MARMOT: A Deep Learning Framework for Constructing Multimodal Representations for Vision-and-Language Tasks


Political activity on social media presents a data-rich window into political behavior, but the vast amount of data means that almost all content analyses of social media require a data labeling step. Most automated machine labeling methods, however, ignore the multimodality of posted content, focusing either on text or images. State-of-the-art vision-and-language models are unusable for most political science research: they require all observations to have both image and text and require computationally expensive pretraining. This paper proposes a novel vision-and-language framework called multimodal representations using modality translation (MARMOT). MARMOT presents two methodological contributions: it can construct representations for observations missing image or text and it replaces the computationally expensive pretraining with modality translation. We use a pretrained BERT transformer decoder to first “translate” the image; then, we jointly input all modalities into a pretrained BERT transformer encoder. This model shows dramatic improvements over existing ensemble classifier methods used in previous political science works on classifying tweets, particularly in multilabel classification problems. It also shows improvements over benchmark state-of-the-art models on image-text problems.

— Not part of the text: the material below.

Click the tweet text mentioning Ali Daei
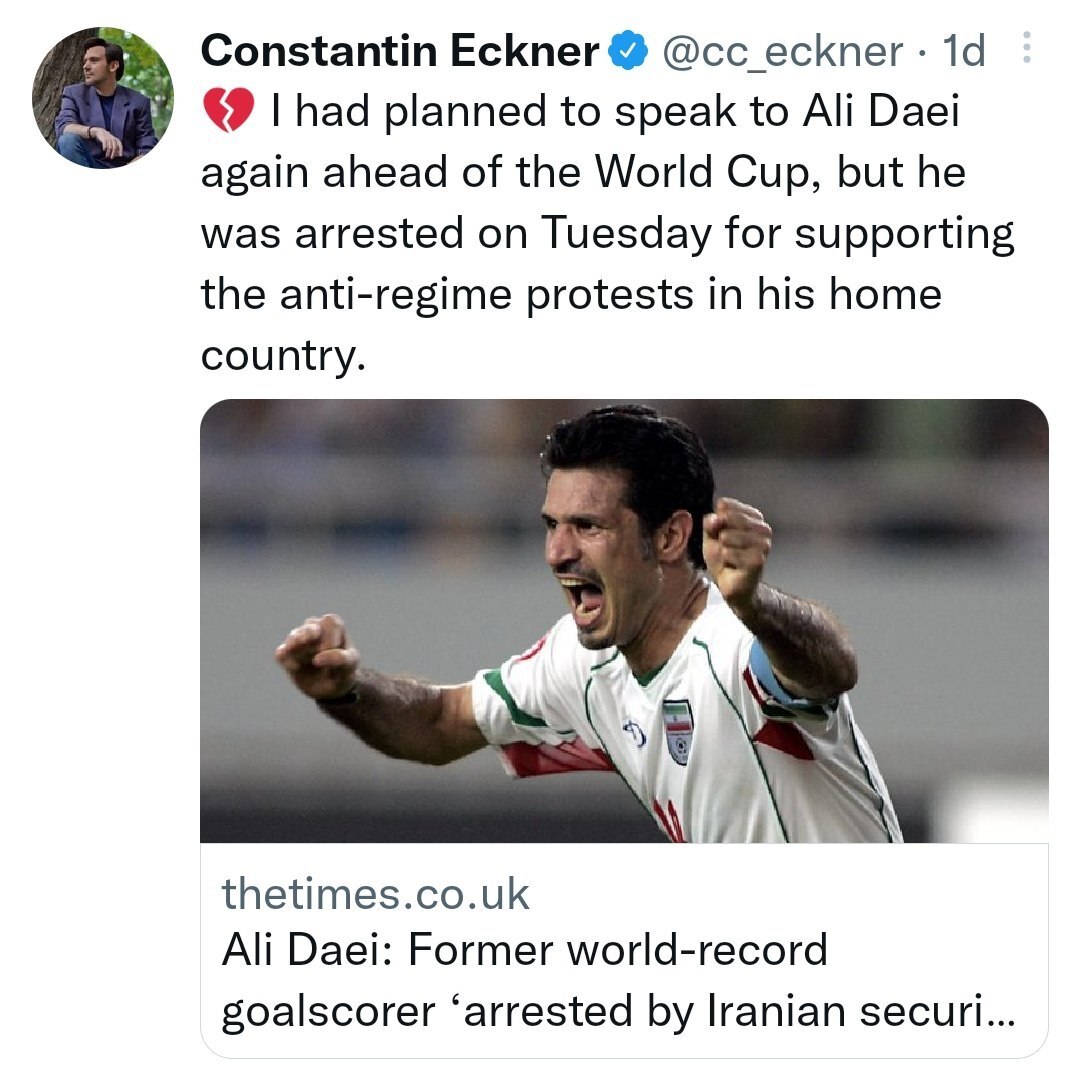The height and width of the screenshot is (1076, 1080). pos(614,112)
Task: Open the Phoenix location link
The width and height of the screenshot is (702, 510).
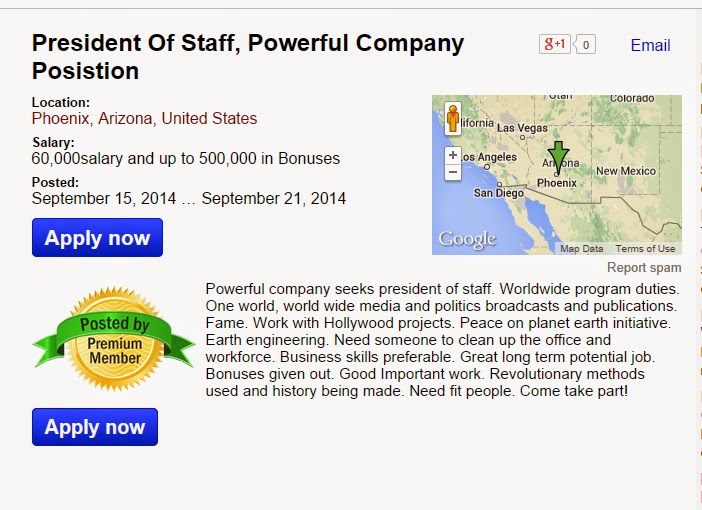Action: point(60,119)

This is joint work with Walter Mebane.

Partisan Associations from Word Embeddings of Twitter Users’ Bios

[APSA 2019]

One of the principal problems that faces political research of social media is the lack of measures of the social media users’ attributes that political scientists often care about. Most notably, users’ partisanships are not well-defined for most users. This project proposes using Twitter user bios to measure partisan associations. The method is simple and intuitive: we map user bios to document embeddings using doc2vec and we map individual words to word embeddings using word2vec. We then take the cosine similarity between these document embeddings and specific partisan subspaces defined using partisan keywords that refer to presidential campaigns, candidates, parties, and slogans to calculate partisan associations. The idea of this approach is to learn the non-partisan words that are in the contextual neighborhoods of explicitly partisan words. Even if someone does not explicitly use partisan expressions in their bio, he or she may describe themselves with words that the descriptions that feature explicit partisan expressions tend to contain. This idea resonates with research that studies the associations between partisan sentiments and seemingly non-partisan identities, activities, hobbies, spending habits, and interests. Our project shows that these measures capture partisan engagement and sentiment in intuitive ways, such as which partisan users they retweet, favorite, follow, and what hashtags they use.

This is joint work with Walter Mebane, Logan Woods, Joseph Klaver, and Preston Due.